Your task is to repeat the records exactly from the line containing "Open the Deployment Details tab" onward, through the final line.
[[ EXERCISE INPUTS open ]]
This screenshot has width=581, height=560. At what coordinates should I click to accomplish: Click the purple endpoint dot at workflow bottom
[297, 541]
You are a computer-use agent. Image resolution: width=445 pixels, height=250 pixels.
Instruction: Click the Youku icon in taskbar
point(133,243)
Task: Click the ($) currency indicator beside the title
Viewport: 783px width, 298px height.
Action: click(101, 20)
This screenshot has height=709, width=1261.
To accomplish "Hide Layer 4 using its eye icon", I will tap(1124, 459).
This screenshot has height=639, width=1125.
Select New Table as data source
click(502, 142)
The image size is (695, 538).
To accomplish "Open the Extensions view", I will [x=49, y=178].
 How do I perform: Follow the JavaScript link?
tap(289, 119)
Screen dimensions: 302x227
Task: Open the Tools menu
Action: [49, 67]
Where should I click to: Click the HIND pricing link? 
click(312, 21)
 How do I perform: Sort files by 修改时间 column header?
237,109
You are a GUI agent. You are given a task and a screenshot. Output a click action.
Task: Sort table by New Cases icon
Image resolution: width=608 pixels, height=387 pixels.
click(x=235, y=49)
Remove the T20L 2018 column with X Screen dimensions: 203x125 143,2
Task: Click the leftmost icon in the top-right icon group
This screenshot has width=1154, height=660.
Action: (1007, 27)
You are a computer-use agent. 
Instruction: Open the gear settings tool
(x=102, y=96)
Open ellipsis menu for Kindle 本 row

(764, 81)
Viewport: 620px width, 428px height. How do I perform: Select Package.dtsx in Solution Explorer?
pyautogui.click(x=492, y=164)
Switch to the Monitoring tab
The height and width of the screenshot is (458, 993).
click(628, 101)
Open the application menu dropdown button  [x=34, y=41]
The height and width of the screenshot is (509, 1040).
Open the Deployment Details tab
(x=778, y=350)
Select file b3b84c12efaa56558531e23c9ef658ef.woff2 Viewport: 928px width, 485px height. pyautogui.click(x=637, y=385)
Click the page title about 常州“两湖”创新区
[[ EXERCISE INPUTS closed ]]
**RESPONSE BELOW**
Open the Deployment Details tab
(x=778, y=350)
Select file b3b84c12efaa56558531e23c9ef658ef.woff2 Viewport: 928px width, 485px height. pyautogui.click(x=637, y=385)
Click the page title about 常州“两湖”创新区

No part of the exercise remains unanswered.